Saltou da cadeira ao ouvir a voz da morta-viva.

Ainda estava perplexa por ter conseguido realizar o que estava nas anotações e por ter um cadáver vivo. Não esperava que esse mesmo cadáver se comunicasse com ela.

— Perdão? — perguntou para certificar que realmente escutou palavras além das próprias.

— Você.me.parece.cansada. — a morta-viva respondeu pausadamente, fazendo a cientista virar com toda a energia que ainda restava.

— Agora pode falar? — foi a primeira coisa que veio à mente. — Como isso aconteceu?

— Eu não sei. Poderia ter saído mais um ronco de porcos, mas consegui formular algo.

Desde então, Lauren não conseguiu perguntar nada mais. Já a morta-viva, por vezes, proferia alguns comentários e jamais era respondida. Lauren se limitava a fingir analisa-la. Fingir era melhor, já que o assombro impedia qualquer raciocínio técnico. Tinha uma morta-viva falando com ela! Era muito para absorver em minutos.

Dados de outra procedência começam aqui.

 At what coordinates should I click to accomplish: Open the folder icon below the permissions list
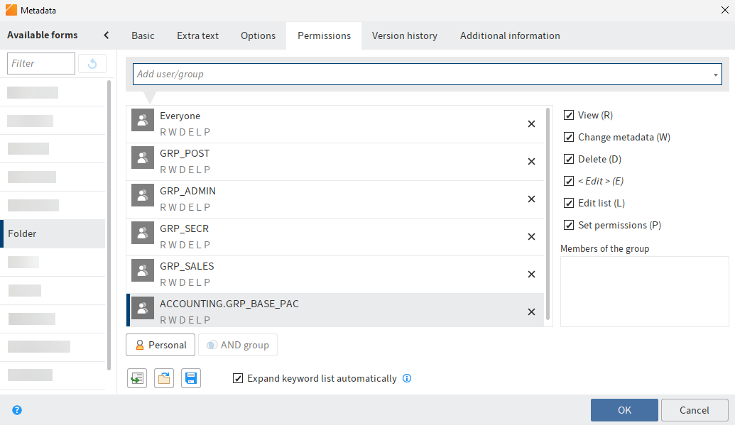pyautogui.click(x=163, y=377)
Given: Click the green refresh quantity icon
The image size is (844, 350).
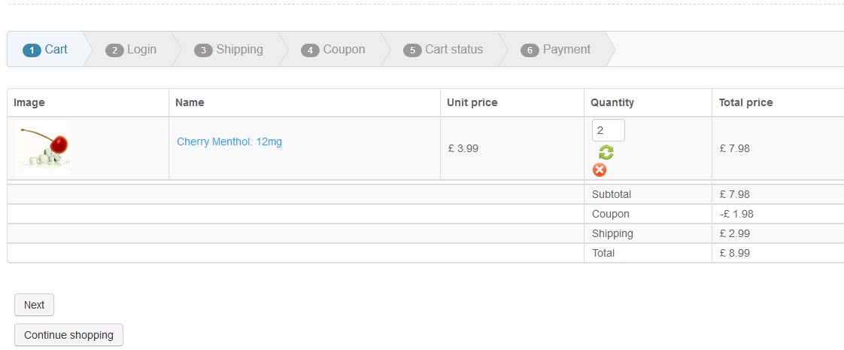Looking at the screenshot, I should tap(606, 152).
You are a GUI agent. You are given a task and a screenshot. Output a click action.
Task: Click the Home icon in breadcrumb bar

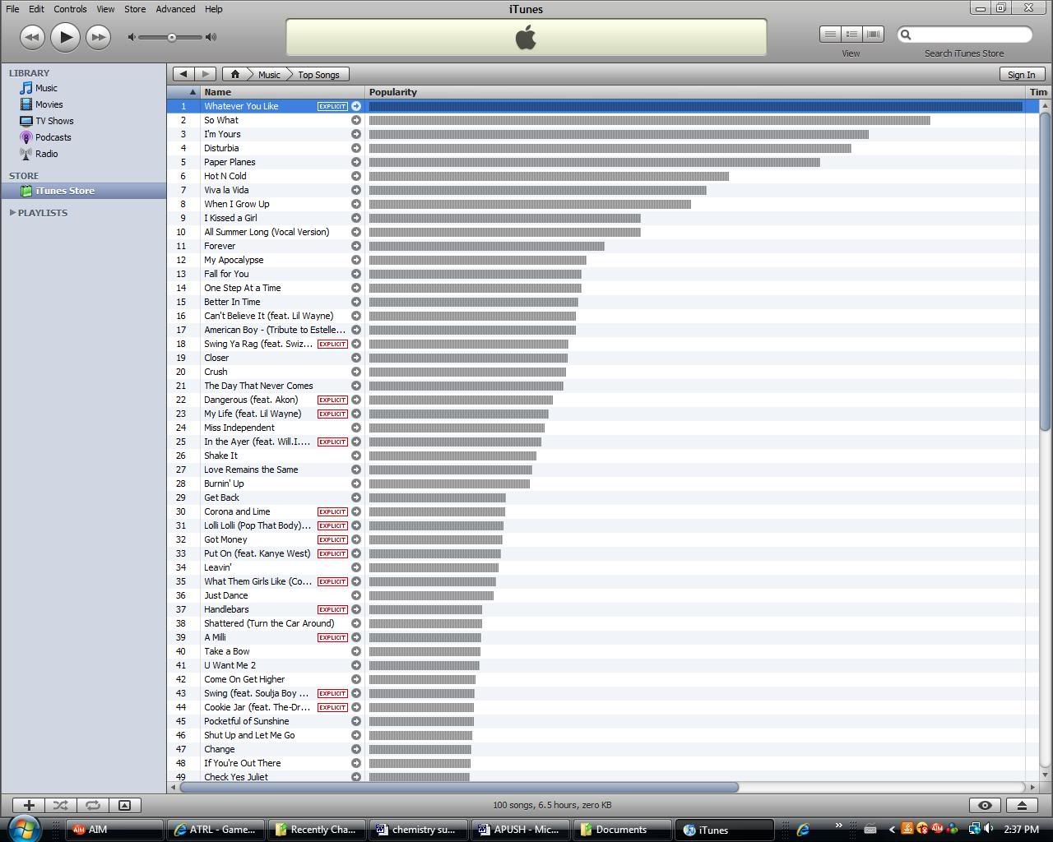coord(234,75)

O laboratório continuava da mesma forma que na noite retrasada. Estantes de metal com vidrarias. O chão liso de mármore branco com paredes de mesma cor. Grandes janelas formavam uma claraboia, mas estavam fechadas com madeiras onde deveria aparecer vidros. Não podiam correr o risco de alguém avistar o que ocorria dentro do local. A casa, de modo geral, não era pequena e o laboratório, mesmo sendo um andar abaixo, possuía acesso ao lado exterior de forma independente. Lauren estava sentada no banco alto de madeira que dava altura para a bancada de azulejos. Um espelho que raramente era usado ficava pendurado na parede com escadas para a porta.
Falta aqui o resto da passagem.